You never know quite what to expect when you crack open a novel from a new or new to you author. I missed Daniel Cole’s, Ragdoll – so the follow up, Hangman, it’s cast of characters and storyline was totally new to me. When I delved in, there was a a not unfamiliar chill that ran up my spine. I quickly concluded that it was the same chill I felt when I cracked open Thomas Harris’ Red Dragon, the book that first introduced us to the Hannibal Lecter character and the precursor to Silence of the Lambs.
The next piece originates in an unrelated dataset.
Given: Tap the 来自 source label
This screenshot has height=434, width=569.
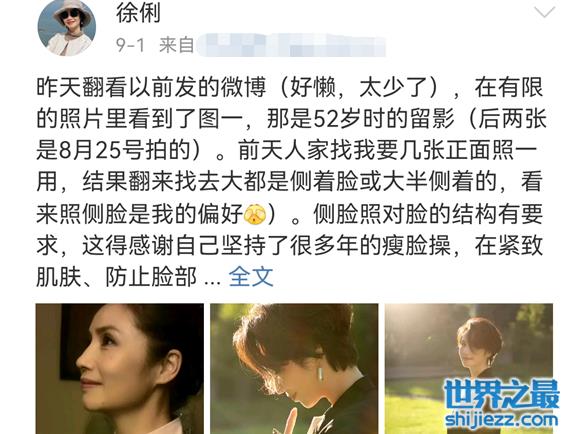Looking at the screenshot, I should tap(176, 45).
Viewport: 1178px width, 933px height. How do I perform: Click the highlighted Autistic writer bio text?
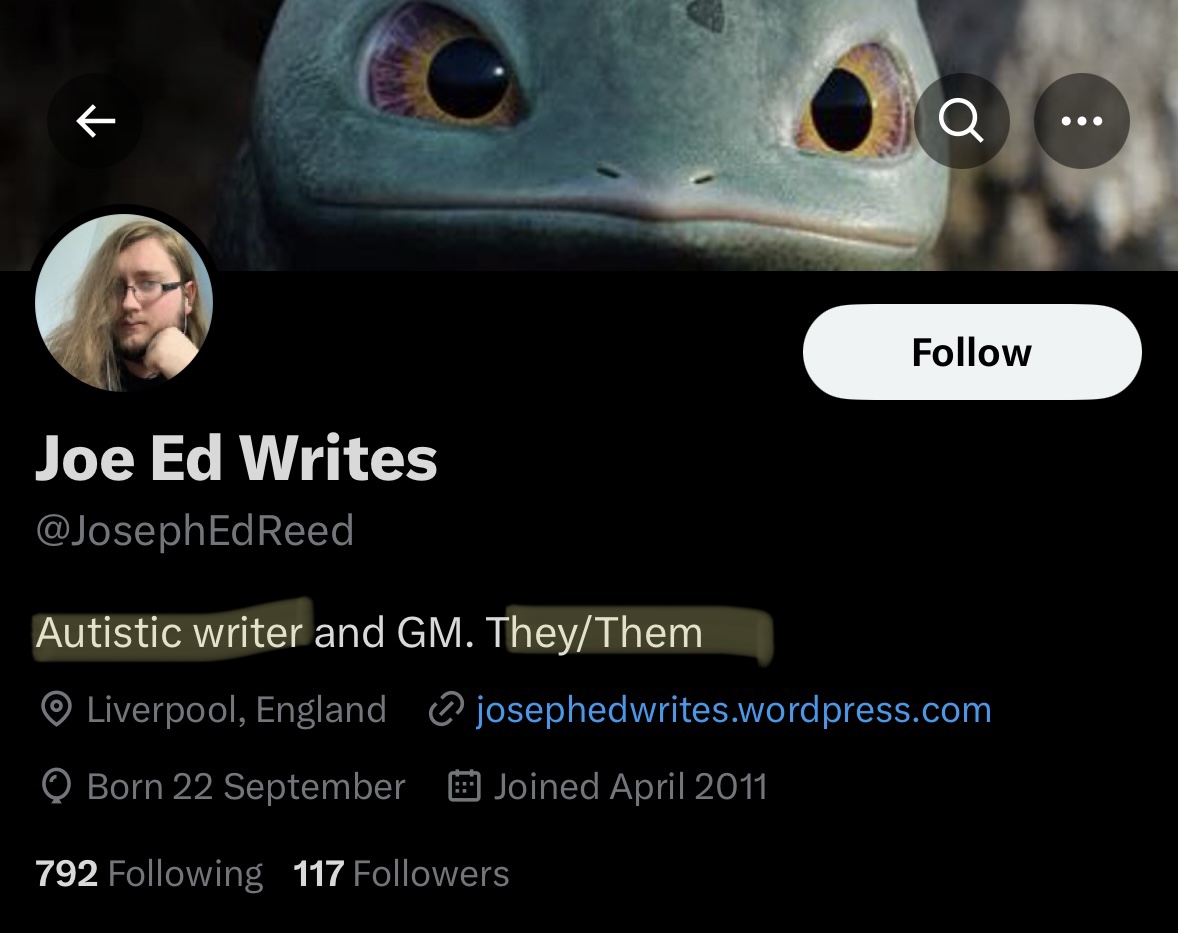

This is not to say that Cole has copped a Lecter-like character as much as to say that he has spun a twisted, psychological thriller that is intricate and engrossing, and is bound to have you guessing every step of the way. Cole does a masterful job of delivering devastatingly unexpected twists. Bodies begin to appear, strung up in very public places, each etched with messages carved into their chests that proclaim “Bait” or “Puppet.” The question gets posited, is the Ragdoll killer back in action or a copycat, or is it a twisted new killer.
The carnage soon moves from London to New York City with a kicked up element of terror. Irascible and cranky, Detective Emily Baxter is back in a lead role in the investigation on both sides of the Atlantic. This time she gets paired with a British expat – CIA officer – Rouche, a mysterious character chock full of contradictions and nuances. At points I was convinced that he was behind the growing body count based on his loner quality. Cole plays out just enough of his personal life, to make Rouche to be just the right amount of sympathetic.
The story plays out in twists and turns, has Cole offers up red herrings and wrong turns as to who the master of puppets really is. Things get ratcheted up with each step along the way to the very frantic close. Even experienced mystery solvers and thriller fans will be left second guessing their deductions. Cole even manages to re-bait the hook and the end, for wherever the story is going next.